New York Times Columnist Maureen Dowd, 'Fabricating' Hypocrite

February 19th, 2013 10:43 AM

New York Times columnist Maureen Dowd, "fabricating" hypocrite. Her Sunday column about the lack of veracity in the current crop of award-nominated movies, "The Oscar for Best Fabrication," has some interesting revelations on the true history behind the stories of "Zero Dark Thirty" and "Lincoln."

But Dowd is the last person to credibly comment on the subject, given her own history (item #3) of fabricating quotes, in the form of leaving out vital words from her May 14, 2003 column on President Bush's pursuit of the Taliban – a tale broken on Times Watch.

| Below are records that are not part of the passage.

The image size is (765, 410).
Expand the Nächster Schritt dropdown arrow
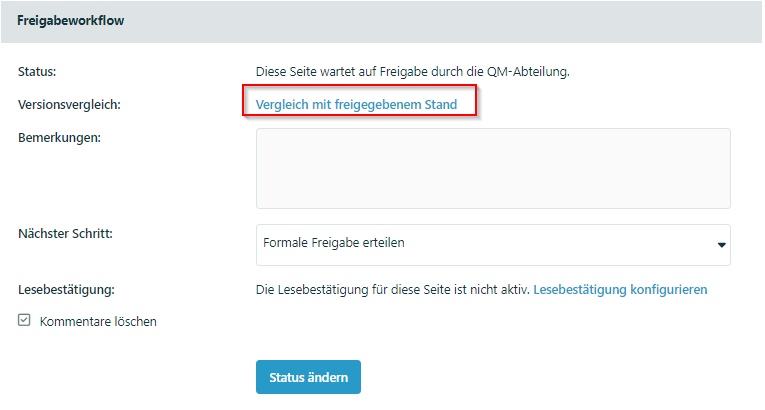(x=722, y=245)
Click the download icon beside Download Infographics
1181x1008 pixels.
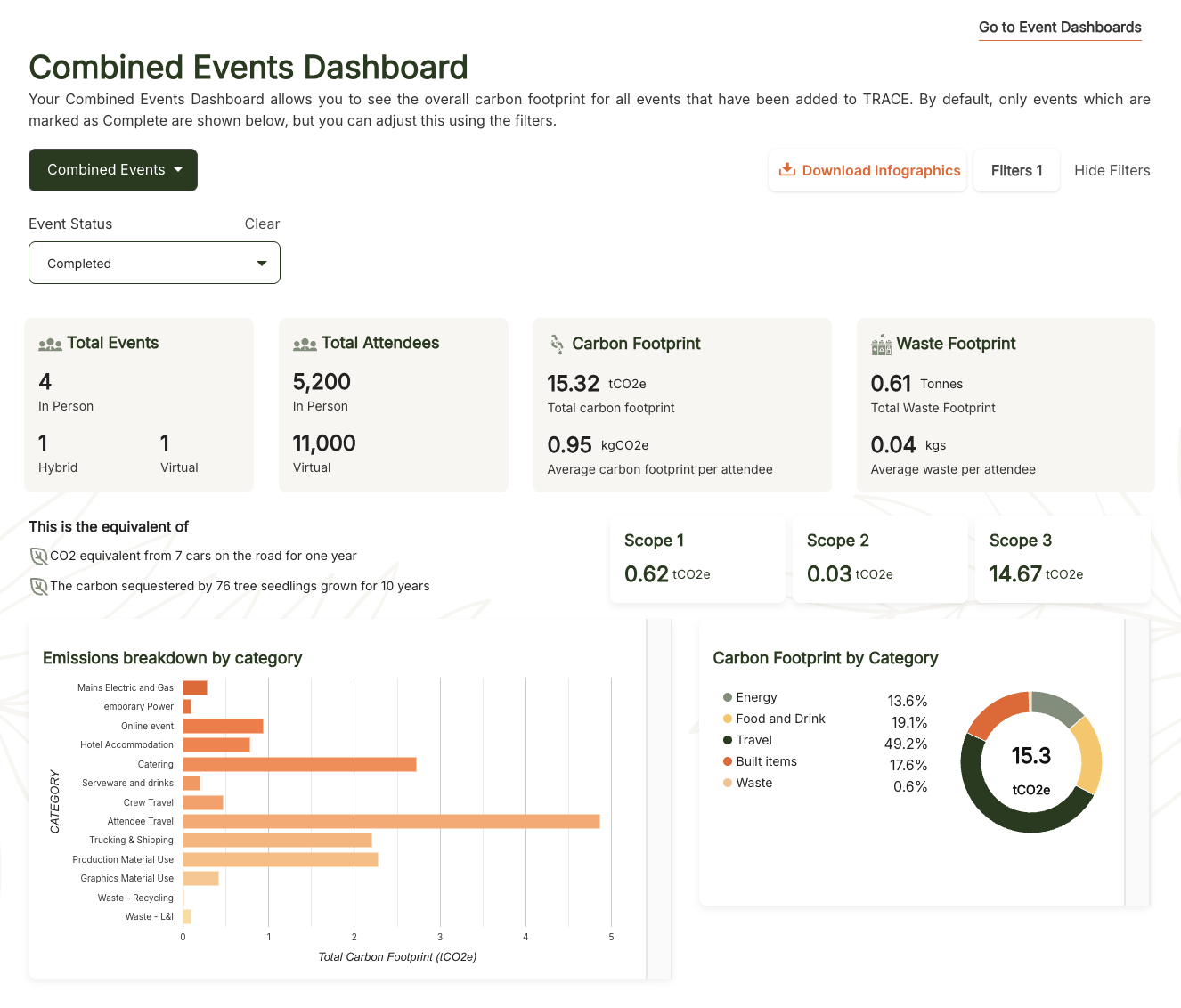coord(786,170)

Dowd wrote on Sunday:

I saw “Argo” with Jerry Rafshoon, who was a top aide to President Carter during the Iranian hostage crisis, when six Americans escaped and were given sanctuary for three months by courageous Canadian diplomats.

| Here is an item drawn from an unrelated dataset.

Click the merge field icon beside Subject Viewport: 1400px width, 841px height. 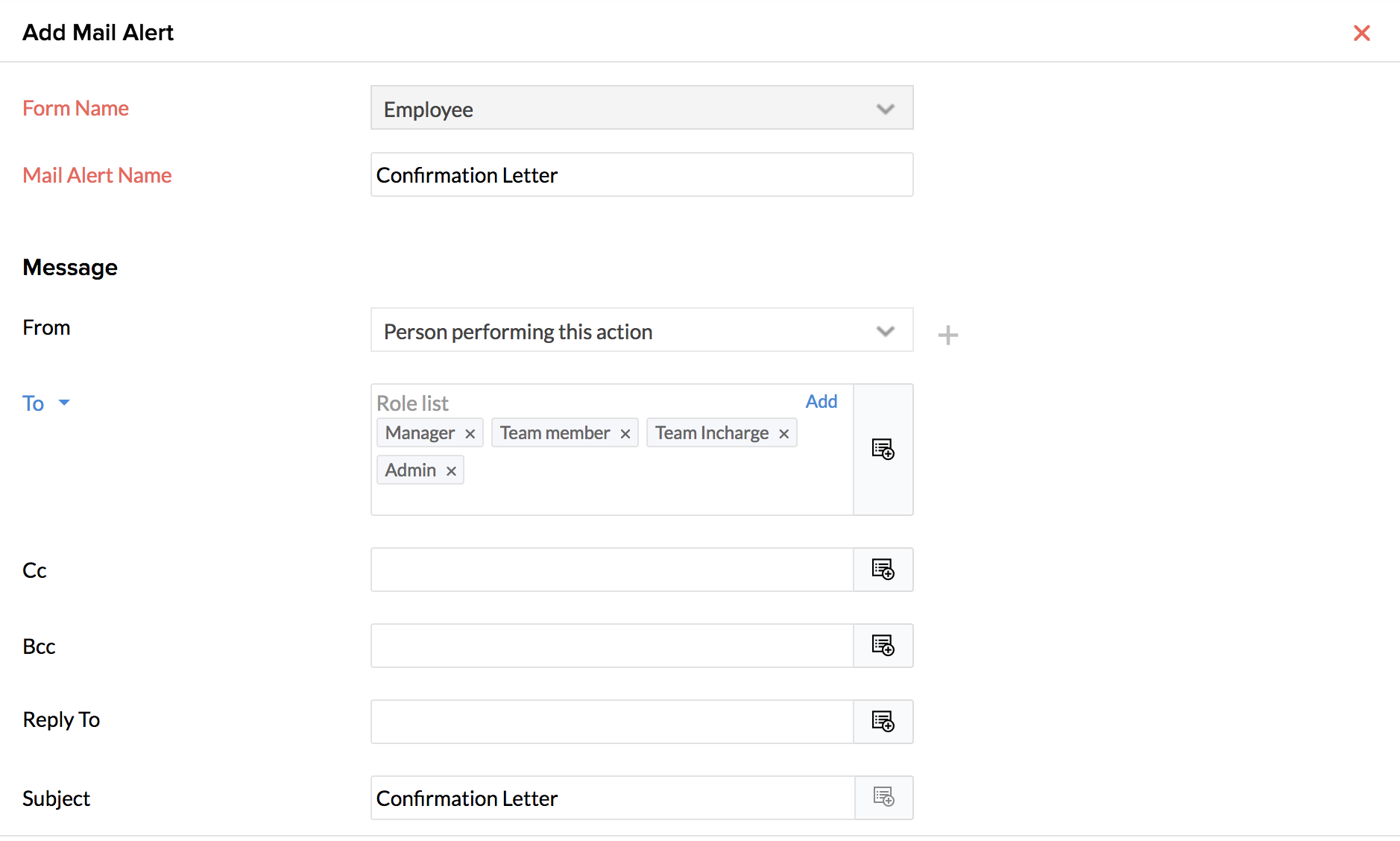[x=884, y=798]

We were watching a scene where a C.I.A. guy can’t get through to Hamilton Jordan, Carter’s chief of staff, to sign off on plane tickets for the escaping hostages, so he pretends to be calling from the school where Jordan’s kids go.

“Hamilton wasn’t married then and didn’t have any kids,” Jerry whispered, inflaming my pet peeve about filmmakers who make up facts in stories about real people to add “drama,” rather than just writing the real facts better. It makes viewers think that realism is just another style in art, so that no movie, no matter how realistic it looks, is believable.

The affable and talented Ben Affleck has admitted that his film’s climax, with Iranian Revolutionary Guard officers jumping in a jeep, chasing the plane down the runway and shooting at it, was fabricated for excitement.

Hollywood always wants it both ways, of course, but this Oscar season is rife with contenders who bank on the authenticity of their films until it’s challenged, and then fall back on the “Hey, it’s just a movie” defense.

But as Times Watch reported back in May 2003, during the Afghanistan war, Dowd used ellipsis to totally misrepresent a Bush statement to imply he said the Al Qaeda terrorist network is 'not a problem anymore,' changing Bush's meaning to make him look naive about progress in the war on terror.

Dowd wrote in her May 14, 2003 column, "Osama's Offspring," on a speech in Arkansas by President George W. Bush:

Busy chasing off Saddam, the president and vice president had told us that Al Qaeda was spent. "Al Qaeda is on the run," President Bush said last week. "That group of terrorists who attacked our country is slowly but surely being decimated. . . . They're not a problem anymore."


But those quotes were taken wildly out of context from a May 5 speech in Arkansas in which Bush actually said (the part Dowd left out is in italics): "Al Qaeda is on the run. That group of terrorists who attacked our country is slowly but surely being decimated. Right now, about half of all the top Al Qaeda operatives are either jailed or dead. In either case, they're not a problem anymore."

A Times spokesman insisted that Dowd's "intention was not to distort the meaning of the quote," and several newspapers who used the distorted quote issued corrections. (Dowd returned to the subject in a later column that included the full quote.) But the nytimes.com version accessed on February 19, 2013 bears no trace of corrections or changes.